Ah sim, o teto: Por duas vezes, em 2006 e 2014, os próprios lulistas reconheceram que a coisa tava frouxa demais e a mamata podia terminar, não por falta de eleitores hipnotizados, massa de manobra mercenária ou burrice crônica: A questão é que o dinheiro ia acabar de vez. E o Brasil junto. Mas, como sempre, preferiram empurrar com a barriga, até que alguém fizesse o serviço sujo por eles. Irresponsavelmente, pisaram no acelerador, em vez de frear. Pagaram pelo metrô de Caracas, o porto cubano de Mariel, as estradas para mulas na Bolívia, os títulos podres fabricados pela bruxa da Argentina, Cristina Kirchner, futura presidiária. Deu no que deu. Quebraram até fundos de pensão de funcionários públicos/paraestatais que amavam o lulismo. Tanto inevitável quanto previsívelmente, o ódio substituiu esse amor criado na mamadeira da irresponsabilidade fiscal. A festa simplesmente acabou.

Mas eles não se rendem, repetindo as mesmas bobagens do século 19, que só serviram para embalar a demência das Comunas de Paris em 1871, os espartaquistas de Rosa Luxemburgo em 1918, os filhinhos de papai vagabundos de 1968 na Europa, e toda a gama de Hugos Chávezes que brotou do esgoto nas últimas décadas. É de chorar.

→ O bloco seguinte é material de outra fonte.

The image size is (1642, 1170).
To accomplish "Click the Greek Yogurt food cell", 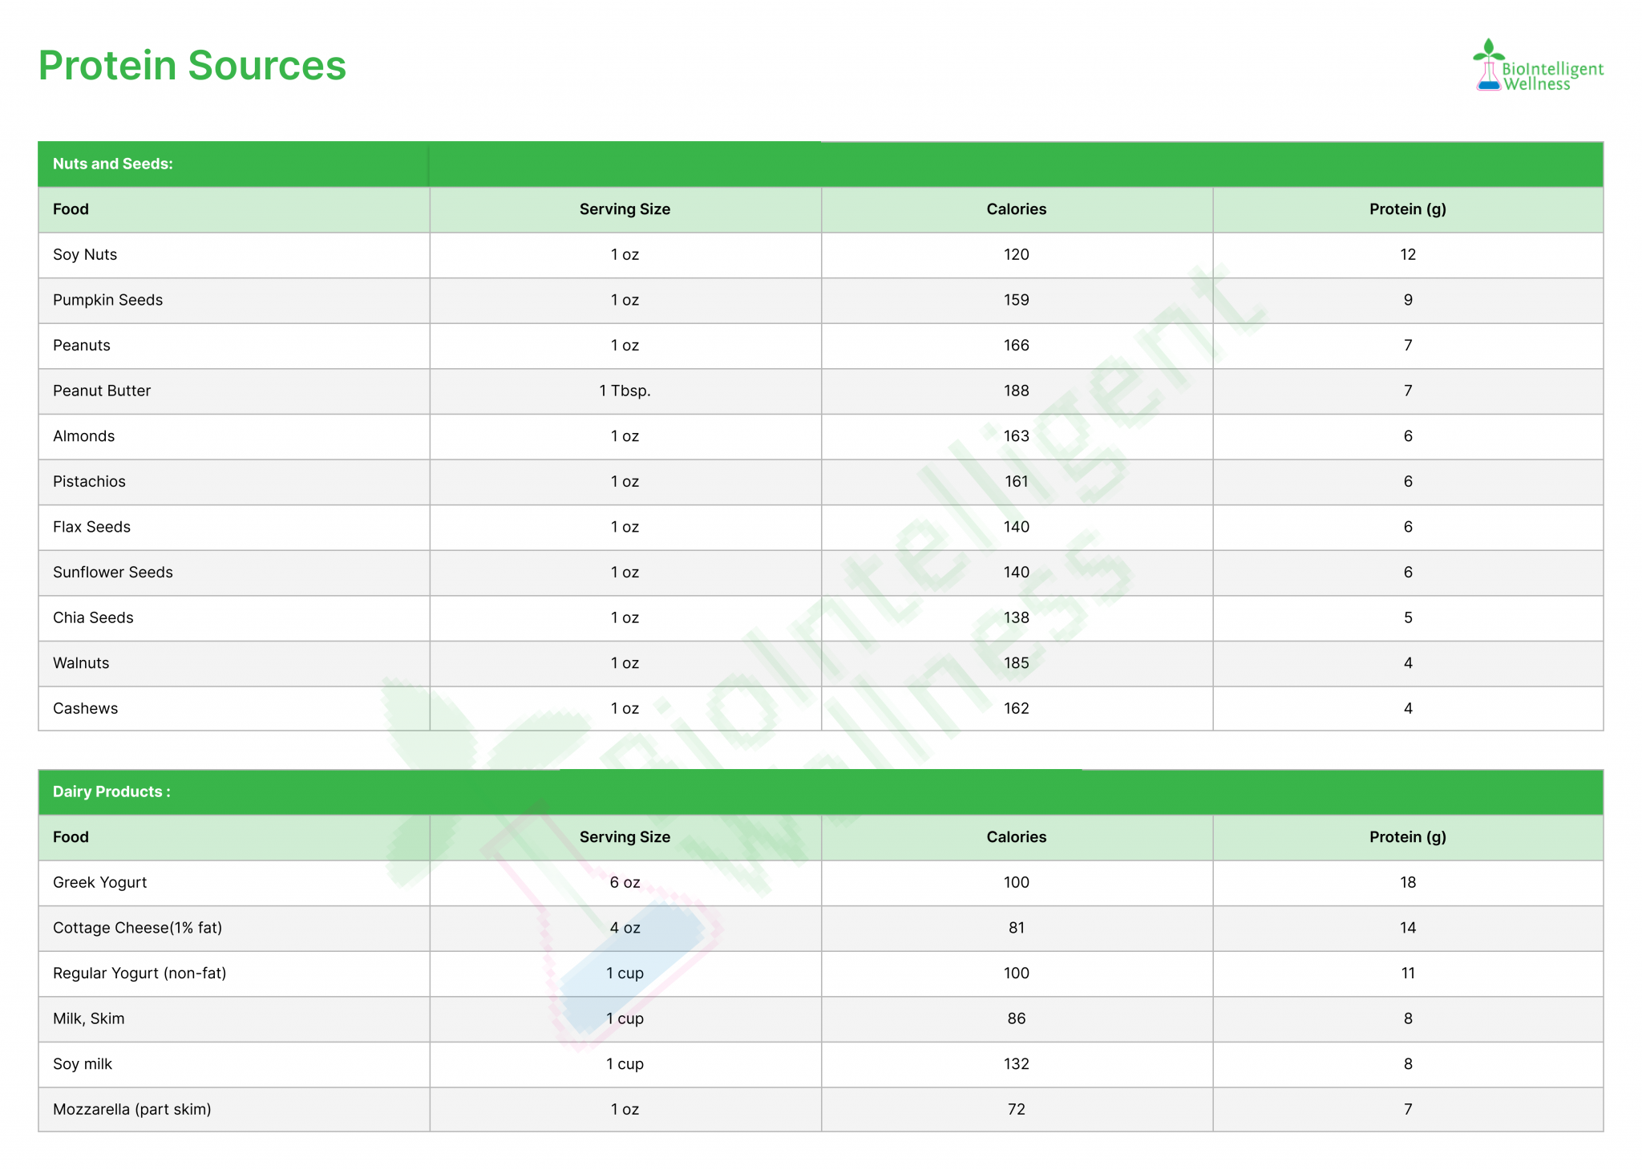I will (100, 883).
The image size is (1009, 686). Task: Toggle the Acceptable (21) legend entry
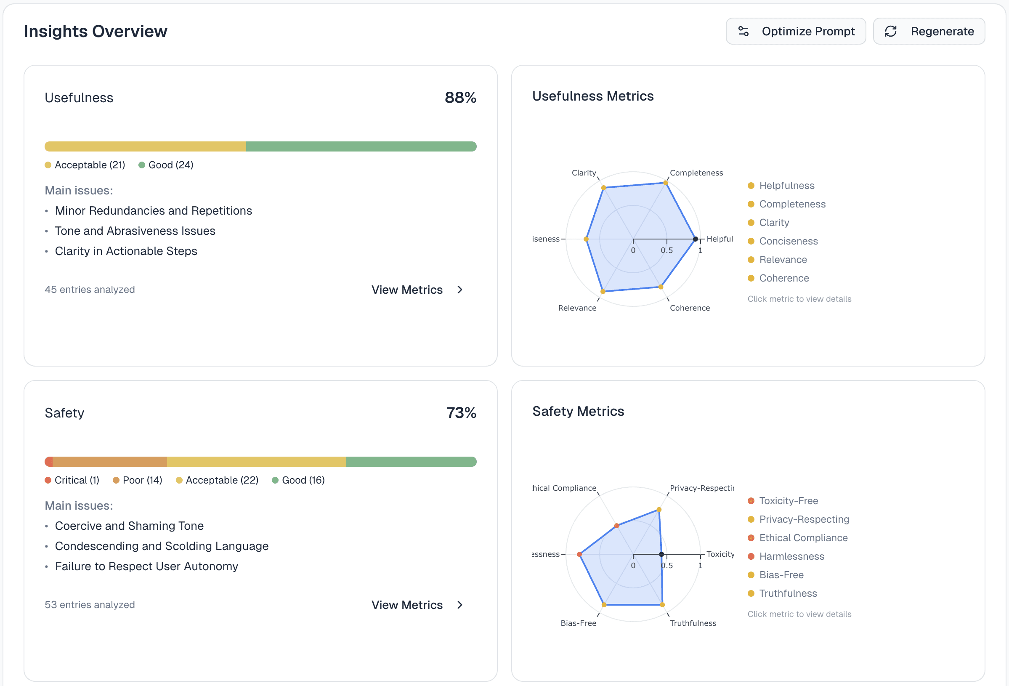85,165
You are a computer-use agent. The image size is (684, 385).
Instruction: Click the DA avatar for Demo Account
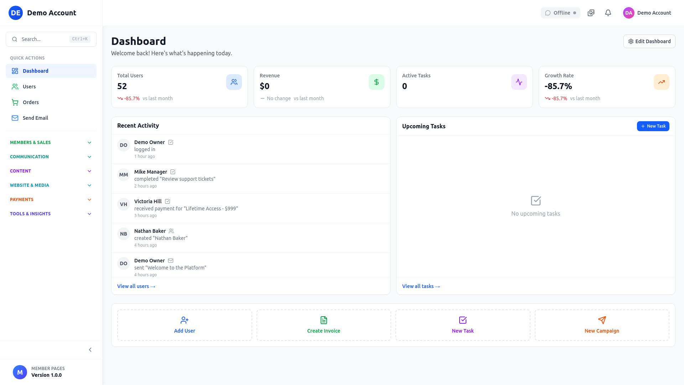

Lulistas de todos os tipos urram que a fixação do teto de gastos vai punir os mais pobres, deixando à mingua a Saúde e a Educação. Logo eles, que não abriram a boca quando Dilmintira tirou 30% do orçamento da Saúde e destruiu o Fies. Pelamor.

E não, o teto não atinge Saúde ou Educação, e assusta justamente os mais ricos; não é à toa que desembargadores, procuradores e outras excelências sintam falta de ar à simples menção da PEC 241. Mas não há outra maneira, é preciso, é essencial gastar menos. O dinheiro ACABOU, embora nem desenhando essa gente entenda. Melhor, fingem não entender; como Marina Silva que, em 2014, em campanha presidencial, defendia até Banco Central independente. Como lulista na reserva, louca pra jogar, Marina sabota hoje um plano que achava essencial. Pois é.

A genial Dora Kramer definiu muito bem o delírio dessa gente que não só não produz nada, como impede que outros produzam: “Petistas e chamados esquerdistas voltaram ao discurso segundo o qual há economia de direita e de esquerda, como se o capital não fosse como é: obediente às leis do mercado”. E as leis de mercado, minha cara Dora, são tão imutáveis quanto as da Física, não importando quanto os lulistas tentem fazer a água subir o rio.

Com tudo isso ocorrendo, o que dizer de Lula, em sua insanidade estudada, alegando ser “perseguido” por ter tirado o Brasil do século XVIII? Taspariu. Como se antes desse sujeito fôssemos apenas uma imensa fazenda. Cínico. Não éramos mais, e por pouco não voltamos a ser, (des)graças a ele e sua mamulenga.

 E quem não tem teto de gastos, como a Venezuela? O resultado todo mundo conhece. Sabe-se perfeitamente que os sofridos venezuelanos, enquanto rezam pela queda imediata do bandido Nicolás Maduro, fogem (imagem acima) aos milhares para o Brasil: http://g1.globo.com/jornal-nacional/noticia/2016/08/milhares-de-venezuelanos-fogem-da-crise-e-cruzam-fronteira-para-o-brasil.html . Exatamente como bolivianos, angolanos e outros “sem-teto”; seja fiscal, metafórico ou literal.